* **Your objective**
Update the lines from the line with "The height and" to the line with "click(x=127, y=9)" so that "Scored Opps" becomes "Closed Opps", and leave everything else unchanged. Give only those lines, without the pictures.

* **Record set**
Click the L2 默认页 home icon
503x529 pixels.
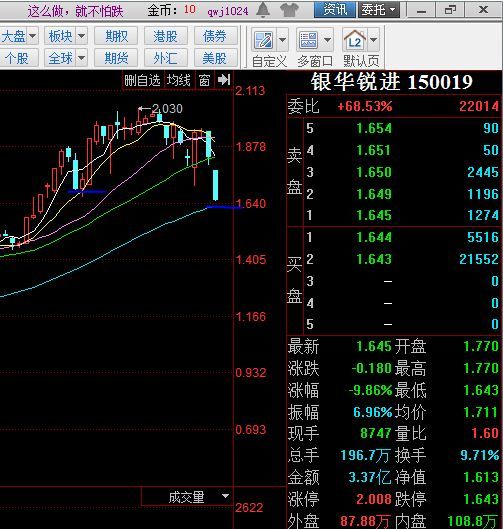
--
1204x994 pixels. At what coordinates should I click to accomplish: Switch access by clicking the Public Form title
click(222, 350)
---
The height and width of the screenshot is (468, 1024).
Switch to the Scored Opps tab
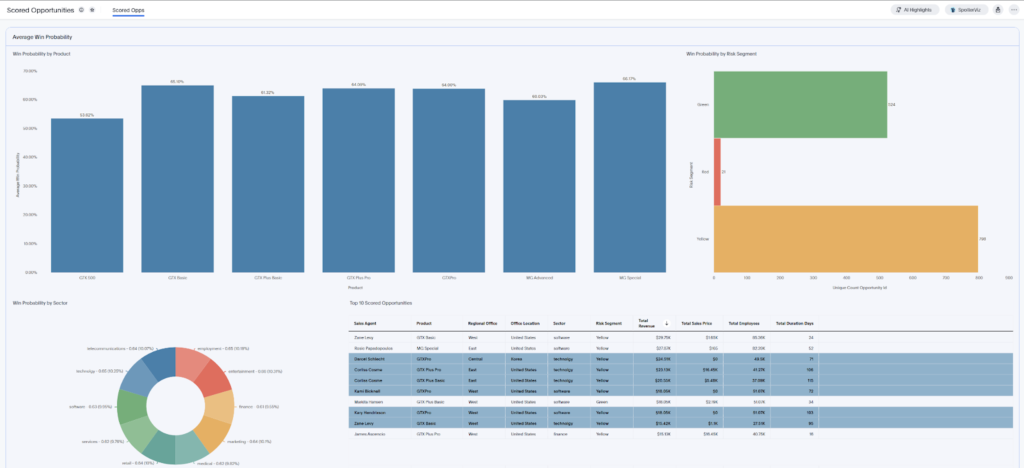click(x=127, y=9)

* **Response to the exercise**
The height and width of the screenshot is (468, 1024).
Switch to the Closed Opps tab
click(x=127, y=9)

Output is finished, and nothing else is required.